**REQUIREMENT**. Within the entries below, every line containing "page" is to be copied.

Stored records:

Content starts

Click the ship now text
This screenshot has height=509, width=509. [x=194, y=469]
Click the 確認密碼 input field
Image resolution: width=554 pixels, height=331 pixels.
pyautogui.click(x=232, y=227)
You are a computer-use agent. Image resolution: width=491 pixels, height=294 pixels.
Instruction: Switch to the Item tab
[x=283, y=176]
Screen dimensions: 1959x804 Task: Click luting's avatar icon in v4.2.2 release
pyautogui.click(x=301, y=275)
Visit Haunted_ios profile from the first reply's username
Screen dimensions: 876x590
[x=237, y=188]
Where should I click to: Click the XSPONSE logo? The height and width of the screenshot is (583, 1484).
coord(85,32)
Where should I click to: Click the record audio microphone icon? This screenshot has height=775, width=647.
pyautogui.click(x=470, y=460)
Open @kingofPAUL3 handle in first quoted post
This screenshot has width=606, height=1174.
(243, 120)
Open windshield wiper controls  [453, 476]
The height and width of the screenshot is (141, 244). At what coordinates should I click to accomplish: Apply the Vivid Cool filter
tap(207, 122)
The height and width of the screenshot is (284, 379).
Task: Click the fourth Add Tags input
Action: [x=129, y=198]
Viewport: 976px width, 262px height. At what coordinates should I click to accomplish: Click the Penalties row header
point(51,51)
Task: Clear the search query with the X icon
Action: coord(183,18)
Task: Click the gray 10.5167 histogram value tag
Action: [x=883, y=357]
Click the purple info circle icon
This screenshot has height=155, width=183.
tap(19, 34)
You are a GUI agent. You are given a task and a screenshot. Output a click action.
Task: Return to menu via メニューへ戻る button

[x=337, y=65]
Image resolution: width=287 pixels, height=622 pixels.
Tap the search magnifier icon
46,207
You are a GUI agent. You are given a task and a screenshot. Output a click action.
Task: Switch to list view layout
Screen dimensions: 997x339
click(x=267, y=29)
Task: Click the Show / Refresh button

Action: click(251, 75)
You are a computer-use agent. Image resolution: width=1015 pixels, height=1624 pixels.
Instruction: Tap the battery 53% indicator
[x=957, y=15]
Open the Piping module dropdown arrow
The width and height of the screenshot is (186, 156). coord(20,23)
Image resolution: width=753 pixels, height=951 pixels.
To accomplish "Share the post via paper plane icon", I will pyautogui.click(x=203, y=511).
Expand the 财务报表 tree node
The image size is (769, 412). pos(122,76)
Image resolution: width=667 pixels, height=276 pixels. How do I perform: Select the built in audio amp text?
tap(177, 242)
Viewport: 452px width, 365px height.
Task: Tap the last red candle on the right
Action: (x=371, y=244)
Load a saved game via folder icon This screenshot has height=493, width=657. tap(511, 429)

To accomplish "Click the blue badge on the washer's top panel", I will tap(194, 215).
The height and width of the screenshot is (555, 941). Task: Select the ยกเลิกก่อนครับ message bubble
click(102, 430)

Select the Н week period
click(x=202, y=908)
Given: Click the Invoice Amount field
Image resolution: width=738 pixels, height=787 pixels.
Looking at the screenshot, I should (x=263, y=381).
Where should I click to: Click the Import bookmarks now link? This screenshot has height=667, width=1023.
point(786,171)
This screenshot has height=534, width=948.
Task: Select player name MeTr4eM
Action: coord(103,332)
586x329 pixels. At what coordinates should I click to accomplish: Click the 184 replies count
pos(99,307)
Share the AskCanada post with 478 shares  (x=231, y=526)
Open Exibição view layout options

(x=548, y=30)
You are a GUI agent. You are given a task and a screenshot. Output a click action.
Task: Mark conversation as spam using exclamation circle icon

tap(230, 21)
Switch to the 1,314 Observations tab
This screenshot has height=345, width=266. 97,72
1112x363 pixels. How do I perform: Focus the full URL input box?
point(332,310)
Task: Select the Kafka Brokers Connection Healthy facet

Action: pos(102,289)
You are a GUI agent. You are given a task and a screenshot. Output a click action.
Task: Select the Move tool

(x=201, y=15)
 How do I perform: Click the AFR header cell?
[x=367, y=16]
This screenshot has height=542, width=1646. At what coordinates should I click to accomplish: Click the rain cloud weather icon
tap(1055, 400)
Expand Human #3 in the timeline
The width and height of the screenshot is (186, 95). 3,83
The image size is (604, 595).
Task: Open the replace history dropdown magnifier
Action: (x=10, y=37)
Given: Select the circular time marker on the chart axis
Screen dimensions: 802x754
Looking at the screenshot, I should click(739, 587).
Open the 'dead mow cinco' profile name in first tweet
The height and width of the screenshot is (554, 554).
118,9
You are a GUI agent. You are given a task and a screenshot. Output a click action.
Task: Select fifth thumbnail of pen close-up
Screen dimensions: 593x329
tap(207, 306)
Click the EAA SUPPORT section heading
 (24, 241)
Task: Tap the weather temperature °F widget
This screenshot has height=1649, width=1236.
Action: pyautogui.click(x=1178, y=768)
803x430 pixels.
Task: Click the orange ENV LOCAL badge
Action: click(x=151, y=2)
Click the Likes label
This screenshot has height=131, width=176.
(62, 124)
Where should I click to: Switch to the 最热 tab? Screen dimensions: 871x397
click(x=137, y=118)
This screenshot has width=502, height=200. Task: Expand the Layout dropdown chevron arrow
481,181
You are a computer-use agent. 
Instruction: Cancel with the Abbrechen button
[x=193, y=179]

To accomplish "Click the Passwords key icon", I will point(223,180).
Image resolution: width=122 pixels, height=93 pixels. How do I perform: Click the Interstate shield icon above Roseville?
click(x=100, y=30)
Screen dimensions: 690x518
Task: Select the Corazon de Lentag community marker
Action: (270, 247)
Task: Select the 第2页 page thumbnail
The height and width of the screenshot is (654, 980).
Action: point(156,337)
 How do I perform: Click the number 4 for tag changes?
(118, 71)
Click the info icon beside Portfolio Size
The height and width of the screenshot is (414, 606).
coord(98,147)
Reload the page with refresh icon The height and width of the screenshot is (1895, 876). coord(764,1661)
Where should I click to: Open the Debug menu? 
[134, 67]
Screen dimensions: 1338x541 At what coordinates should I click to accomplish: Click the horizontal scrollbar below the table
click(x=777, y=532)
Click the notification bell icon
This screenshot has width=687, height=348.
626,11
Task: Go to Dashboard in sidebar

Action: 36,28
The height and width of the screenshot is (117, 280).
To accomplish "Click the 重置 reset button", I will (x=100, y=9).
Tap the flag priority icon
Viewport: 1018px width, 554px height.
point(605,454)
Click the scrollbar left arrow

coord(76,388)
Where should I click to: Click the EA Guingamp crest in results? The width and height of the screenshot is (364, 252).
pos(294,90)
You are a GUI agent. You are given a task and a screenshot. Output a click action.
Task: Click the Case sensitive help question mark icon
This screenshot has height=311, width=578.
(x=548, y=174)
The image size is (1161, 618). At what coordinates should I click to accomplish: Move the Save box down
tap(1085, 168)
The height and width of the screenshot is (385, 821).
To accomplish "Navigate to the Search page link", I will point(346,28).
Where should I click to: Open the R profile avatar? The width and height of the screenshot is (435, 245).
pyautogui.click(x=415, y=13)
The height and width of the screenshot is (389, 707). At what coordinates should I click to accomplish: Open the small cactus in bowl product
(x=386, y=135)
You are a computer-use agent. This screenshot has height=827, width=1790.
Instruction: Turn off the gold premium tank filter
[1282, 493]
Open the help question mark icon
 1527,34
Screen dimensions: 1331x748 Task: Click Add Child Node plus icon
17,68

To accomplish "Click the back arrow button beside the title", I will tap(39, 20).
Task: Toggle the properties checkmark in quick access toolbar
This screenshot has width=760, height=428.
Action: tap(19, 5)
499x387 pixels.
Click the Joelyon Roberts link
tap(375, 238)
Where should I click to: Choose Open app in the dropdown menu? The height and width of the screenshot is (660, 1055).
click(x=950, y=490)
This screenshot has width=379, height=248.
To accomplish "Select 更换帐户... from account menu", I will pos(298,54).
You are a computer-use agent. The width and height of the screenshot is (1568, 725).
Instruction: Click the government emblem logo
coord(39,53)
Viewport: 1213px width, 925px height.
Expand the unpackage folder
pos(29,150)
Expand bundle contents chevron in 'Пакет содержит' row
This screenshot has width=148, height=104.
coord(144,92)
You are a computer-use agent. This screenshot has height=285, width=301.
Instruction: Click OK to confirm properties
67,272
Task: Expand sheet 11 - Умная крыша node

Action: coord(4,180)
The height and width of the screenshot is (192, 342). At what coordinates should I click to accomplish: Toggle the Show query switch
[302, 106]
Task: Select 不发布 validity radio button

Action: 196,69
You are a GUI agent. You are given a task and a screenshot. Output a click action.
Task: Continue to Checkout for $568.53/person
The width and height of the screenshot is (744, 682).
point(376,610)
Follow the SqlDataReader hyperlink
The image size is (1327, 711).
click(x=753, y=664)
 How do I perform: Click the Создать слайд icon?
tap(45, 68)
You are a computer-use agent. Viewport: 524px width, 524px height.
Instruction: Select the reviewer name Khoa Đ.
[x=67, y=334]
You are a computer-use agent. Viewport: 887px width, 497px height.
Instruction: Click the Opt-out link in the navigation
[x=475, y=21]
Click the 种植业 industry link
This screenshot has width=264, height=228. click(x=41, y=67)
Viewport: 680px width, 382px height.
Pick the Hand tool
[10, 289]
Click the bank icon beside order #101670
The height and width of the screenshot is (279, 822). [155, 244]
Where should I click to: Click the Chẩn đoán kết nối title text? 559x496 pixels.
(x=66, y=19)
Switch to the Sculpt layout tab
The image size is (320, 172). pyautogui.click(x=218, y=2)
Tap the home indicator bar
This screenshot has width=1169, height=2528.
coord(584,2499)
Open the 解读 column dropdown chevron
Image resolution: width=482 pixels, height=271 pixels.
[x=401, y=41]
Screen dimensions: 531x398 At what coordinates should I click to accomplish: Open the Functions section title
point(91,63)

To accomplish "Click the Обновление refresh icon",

Content ends

**ANSWER AREA**.
Task: Select the 第2页 page thumbnail
Reload the page with refresh icon The height and width of the screenshot is (1895, 876). coord(764,1661)
To accomplish "Navigate to the Search page link", I will point(346,28).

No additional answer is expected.